From Ruland (English and American Literature/Washington State Univ.) and critic-novelist Bradbury (The Modern World: Ten Great Writers; Unsent Letters--both 1988, etc.)--a sound, balanced account of how American writers created works that reflected ""a new nation with new experience, a new science and a new politics on a new continent."" Neither idiosyncratic nor iconoclastic, this introductory history is, though, sometimes excessively respectful toward the academically au courant. Ruland and Bradbury, an American and Englishman, respectively, nervously tip their hats to multiculturalism, and will leave their audience of general readers scratching their heads over why more attention is paid to the structuralists and deconstructionists than to luminaries like John Cheever, Thomas Wolfe, Edmund Wilson, H.L. Mencken, and Tennessee Williams.
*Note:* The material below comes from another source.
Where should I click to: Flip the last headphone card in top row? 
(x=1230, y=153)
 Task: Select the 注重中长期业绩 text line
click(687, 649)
American theater (with the exception of Eugene O'Neill) is inexcusably slighted, while popular genres such as detective and science fiction are more understandably ignored. When it comes to the early development of American literature, however, the authors are on surer ground and perform ably. In tracing the transition from the allegorical mode of the Puritans to the symbolist mode of the American Literary Renaissance, they explore how ""America became a testing place of language and narrative...part of a lasting endeavor to discover the intended nature and purpose of the New World."" By examining authors in their historical as well as aesthetic context, they make a number of connections not commonly discussed (e.g., how Mark Twain and his contemporaries missed out on the combat experience in the Civil War). Despite its unwillingness to lance some academic sacred cows, then, this is a comprehensive, often vibrant history of how American writers declared independence from older European forms before making their own unique contributions to world literature.